- **AIM OF THE TASK**:
Return exactly the lines from the one containing "The width and" through the last line of the records below, both included, and leave out any pictures.
·····
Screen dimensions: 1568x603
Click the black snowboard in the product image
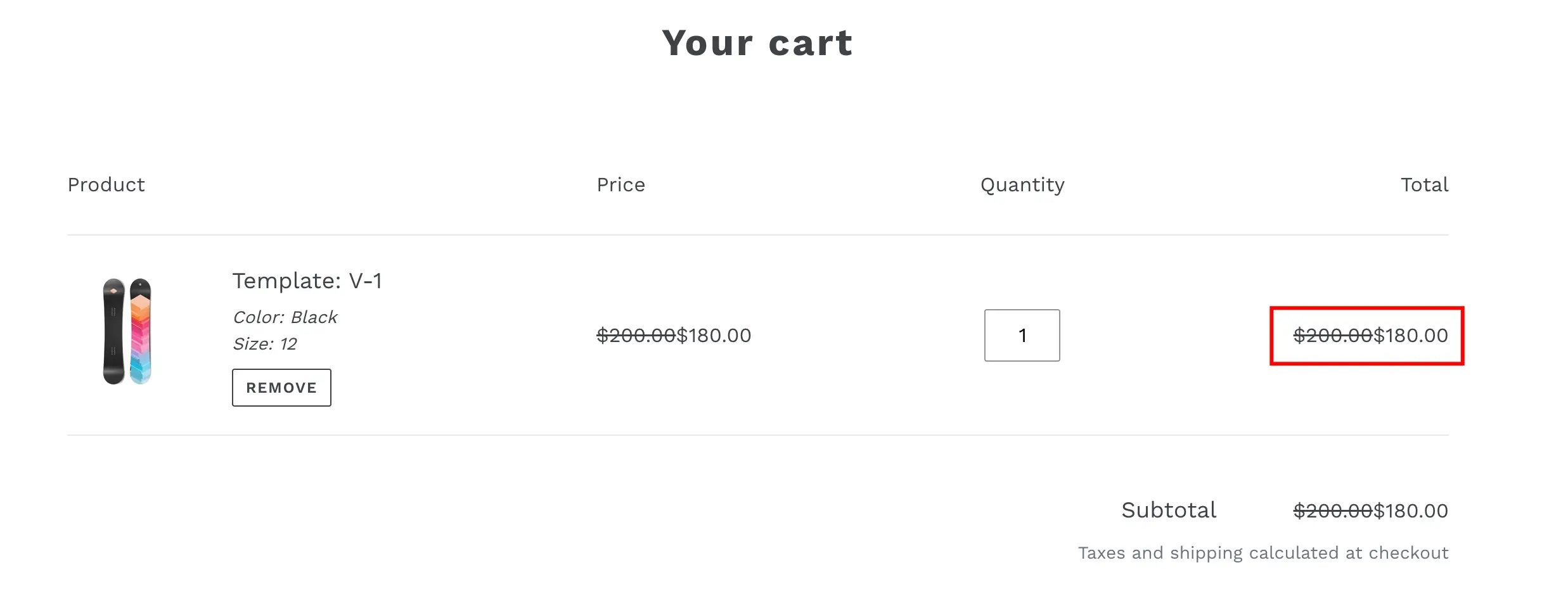(x=114, y=331)
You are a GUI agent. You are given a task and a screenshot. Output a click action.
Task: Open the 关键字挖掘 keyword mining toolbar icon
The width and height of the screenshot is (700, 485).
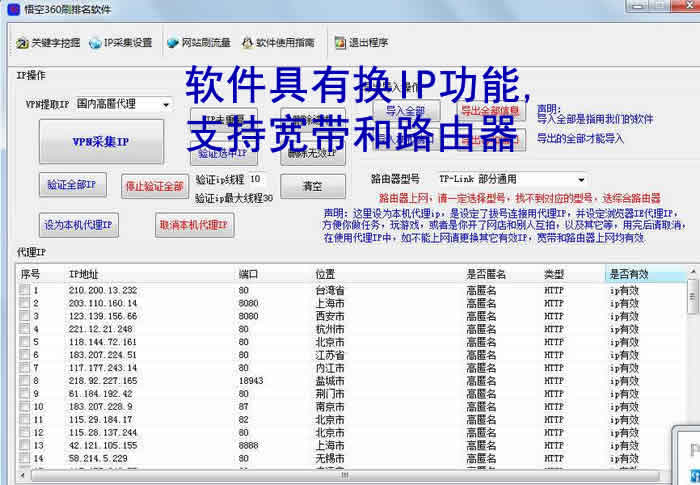coord(22,43)
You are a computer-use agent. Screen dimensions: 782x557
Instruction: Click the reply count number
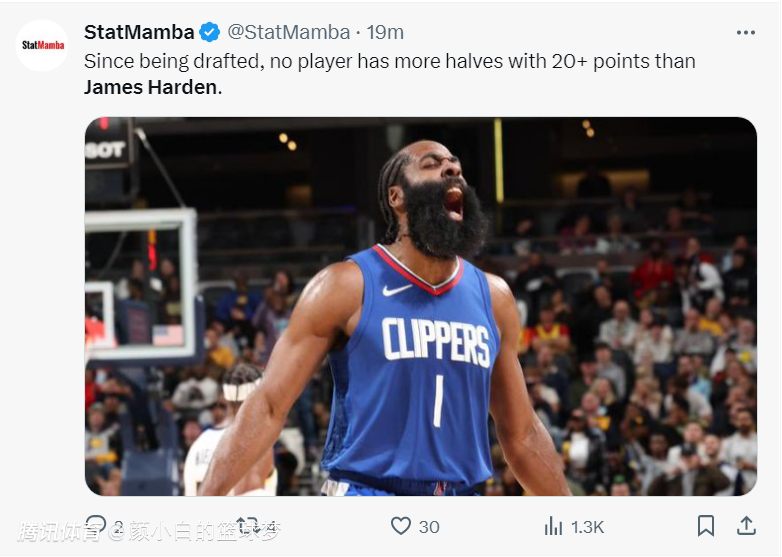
·····
- **OUTPUT FOR THIS TASK**:
The width and height of the screenshot is (700, 485).
coord(22,43)
You are a computer-use agent. Screen dimensions: 782x557
Instruction: Click the reply count number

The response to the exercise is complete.